The Teresa project welcomes contributions from all developers. The high level process for development matches many other open source projects. See below for an outline:
- Fork this repository.
- Make your changes. Format your code with
gofmtorgoimportsand try to follow the style of the surrounding code. - Add an entry to the CHANGELOG.
- [Submit a pull request][prs] (PR) to this repository with your changes, and unit tests whenever possible.
- If your PR fixes any [issues][issues], make sure you write Fixes #1234 in your PR description (where #1234 is the number of the issue you're closing).
- The Teresa core contributors will review your code. After each of them sign
off on your code, they'll comment your PR with
LGTM. Once that happens, the contributors will merge it.
You basically need a Kubernetes cluster (with the corresponding kubectl config) and a S3 API compatible server.

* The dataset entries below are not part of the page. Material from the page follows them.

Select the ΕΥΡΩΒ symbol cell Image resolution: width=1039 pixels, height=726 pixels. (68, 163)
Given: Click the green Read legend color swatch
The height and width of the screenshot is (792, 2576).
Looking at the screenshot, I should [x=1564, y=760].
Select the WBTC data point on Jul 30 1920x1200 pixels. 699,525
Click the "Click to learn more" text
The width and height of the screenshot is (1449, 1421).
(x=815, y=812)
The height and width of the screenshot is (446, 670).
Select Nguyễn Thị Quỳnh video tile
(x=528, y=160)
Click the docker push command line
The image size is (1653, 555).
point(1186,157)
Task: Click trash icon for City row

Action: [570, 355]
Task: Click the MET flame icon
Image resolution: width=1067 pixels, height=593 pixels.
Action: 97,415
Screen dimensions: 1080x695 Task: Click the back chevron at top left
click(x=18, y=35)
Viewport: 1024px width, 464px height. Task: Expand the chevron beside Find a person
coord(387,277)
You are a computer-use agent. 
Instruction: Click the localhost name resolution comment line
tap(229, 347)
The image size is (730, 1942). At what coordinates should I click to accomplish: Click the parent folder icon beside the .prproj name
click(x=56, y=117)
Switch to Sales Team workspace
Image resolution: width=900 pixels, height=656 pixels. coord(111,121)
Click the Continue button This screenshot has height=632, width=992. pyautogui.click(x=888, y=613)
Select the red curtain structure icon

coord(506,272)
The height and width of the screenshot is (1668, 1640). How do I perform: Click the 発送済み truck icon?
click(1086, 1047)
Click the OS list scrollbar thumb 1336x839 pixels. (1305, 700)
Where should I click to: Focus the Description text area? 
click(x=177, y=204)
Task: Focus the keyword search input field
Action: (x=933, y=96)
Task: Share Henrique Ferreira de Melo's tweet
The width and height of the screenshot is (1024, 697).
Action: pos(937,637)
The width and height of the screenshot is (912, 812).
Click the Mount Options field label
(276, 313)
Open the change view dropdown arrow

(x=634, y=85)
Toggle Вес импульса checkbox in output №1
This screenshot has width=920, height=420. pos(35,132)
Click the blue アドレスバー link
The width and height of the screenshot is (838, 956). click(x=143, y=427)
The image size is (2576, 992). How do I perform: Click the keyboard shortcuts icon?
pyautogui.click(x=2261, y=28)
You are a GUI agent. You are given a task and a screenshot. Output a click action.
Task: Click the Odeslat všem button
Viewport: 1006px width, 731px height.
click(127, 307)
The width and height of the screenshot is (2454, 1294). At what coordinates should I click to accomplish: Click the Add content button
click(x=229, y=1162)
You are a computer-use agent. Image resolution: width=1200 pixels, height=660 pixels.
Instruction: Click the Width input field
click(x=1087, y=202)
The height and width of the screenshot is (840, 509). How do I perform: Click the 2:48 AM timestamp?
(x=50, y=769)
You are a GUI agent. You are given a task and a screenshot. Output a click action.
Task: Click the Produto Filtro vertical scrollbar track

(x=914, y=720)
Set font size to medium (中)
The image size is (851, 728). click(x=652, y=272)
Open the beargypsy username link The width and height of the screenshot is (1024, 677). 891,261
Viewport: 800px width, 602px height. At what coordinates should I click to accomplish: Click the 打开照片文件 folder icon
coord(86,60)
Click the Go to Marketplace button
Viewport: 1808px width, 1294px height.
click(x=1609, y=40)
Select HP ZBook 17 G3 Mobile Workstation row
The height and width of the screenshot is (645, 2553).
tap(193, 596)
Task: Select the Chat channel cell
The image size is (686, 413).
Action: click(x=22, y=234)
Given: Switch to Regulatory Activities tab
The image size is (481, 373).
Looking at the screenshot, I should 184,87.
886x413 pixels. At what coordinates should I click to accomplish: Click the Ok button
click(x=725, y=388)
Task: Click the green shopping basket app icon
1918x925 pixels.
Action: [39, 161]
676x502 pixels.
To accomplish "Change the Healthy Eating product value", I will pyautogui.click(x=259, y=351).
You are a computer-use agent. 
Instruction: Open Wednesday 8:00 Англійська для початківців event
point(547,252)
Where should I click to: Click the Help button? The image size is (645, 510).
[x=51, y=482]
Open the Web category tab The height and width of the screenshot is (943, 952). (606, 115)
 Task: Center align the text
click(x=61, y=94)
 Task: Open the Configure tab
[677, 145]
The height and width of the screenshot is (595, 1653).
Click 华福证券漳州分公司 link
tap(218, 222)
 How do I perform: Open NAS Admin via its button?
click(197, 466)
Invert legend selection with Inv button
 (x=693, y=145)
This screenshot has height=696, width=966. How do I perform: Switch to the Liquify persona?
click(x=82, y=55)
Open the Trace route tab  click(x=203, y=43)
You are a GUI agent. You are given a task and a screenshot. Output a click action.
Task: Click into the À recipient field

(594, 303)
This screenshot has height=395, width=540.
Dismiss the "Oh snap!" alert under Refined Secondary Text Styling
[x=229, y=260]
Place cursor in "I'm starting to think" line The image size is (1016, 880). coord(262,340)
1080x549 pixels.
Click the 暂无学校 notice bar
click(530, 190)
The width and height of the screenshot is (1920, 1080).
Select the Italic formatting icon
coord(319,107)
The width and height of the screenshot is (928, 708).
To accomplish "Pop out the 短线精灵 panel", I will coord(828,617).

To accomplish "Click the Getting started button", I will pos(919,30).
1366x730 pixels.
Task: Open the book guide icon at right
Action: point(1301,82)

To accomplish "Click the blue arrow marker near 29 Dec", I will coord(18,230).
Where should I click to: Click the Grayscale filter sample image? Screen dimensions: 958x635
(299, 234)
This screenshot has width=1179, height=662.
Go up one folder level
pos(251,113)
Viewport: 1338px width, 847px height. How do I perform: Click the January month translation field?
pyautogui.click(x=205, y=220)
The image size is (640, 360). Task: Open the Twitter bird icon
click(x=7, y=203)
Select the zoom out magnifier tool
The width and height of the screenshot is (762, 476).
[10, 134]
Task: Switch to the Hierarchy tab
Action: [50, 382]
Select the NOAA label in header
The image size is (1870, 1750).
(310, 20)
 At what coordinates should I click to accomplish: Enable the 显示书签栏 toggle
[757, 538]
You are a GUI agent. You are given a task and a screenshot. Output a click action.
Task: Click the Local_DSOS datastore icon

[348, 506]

Compile the server and client with you modifications:
$ make build-client build-server
Start the teresa-server (in this case we are using S3):
$ export TERESA_STORAGE_AWS_KEY=xxxx
$ export TERESA_STORAGE_AWS_SECRET=xxxx
$ export TERESA_STORAGE_AWS_REGION=us-east-1
$ export TERESA_STORAGE_AWS_BUCKET=bucket
$ export TERESA_K8S_CONFIG_FILE=~/.kube/config
$ export TERESA_SECRETS_PRIVATE_KEY=$(pwd)/pkg/server/secrets/testdata/fake.rsa
$ export TERESA_SECRETS_PUBLIC_KEY=$(pwd)/pkg/server/secrets/testdata/fake.rsa.pub
$ ./teresa-server run
Configure the client:
$ ./teresa config set-cluster testing --server localhost --current
Now you are ready to use the modified client and server with effects on your kubectl current context.